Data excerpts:
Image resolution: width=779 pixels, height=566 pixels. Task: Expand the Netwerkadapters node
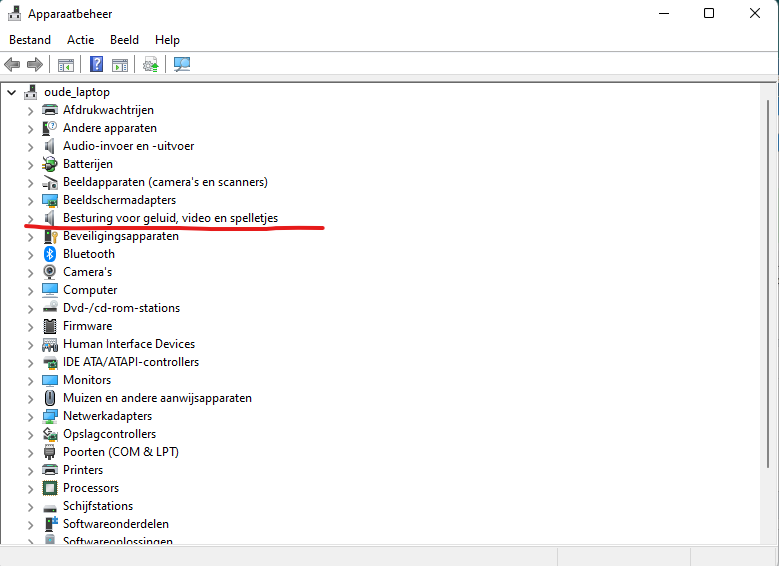(30, 416)
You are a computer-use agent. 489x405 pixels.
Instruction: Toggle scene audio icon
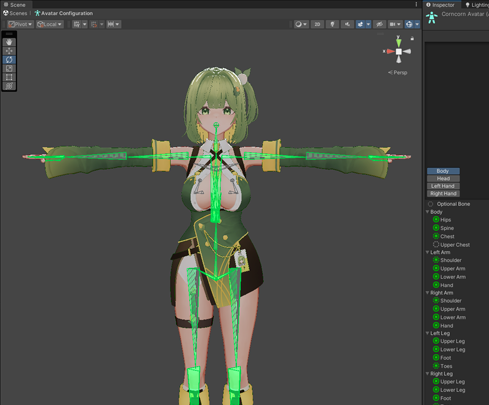click(x=347, y=24)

• _What is required_:
Transcribe the records above exactly and drop every picture.

• _Result of the task_:
Image resolution: width=779 pixels, height=566 pixels. Task: Expand the Netwerkadapters node
(30, 416)
You are a computer-use agent. 489x405 pixels.
Instruction: Toggle scene audio icon
click(x=347, y=24)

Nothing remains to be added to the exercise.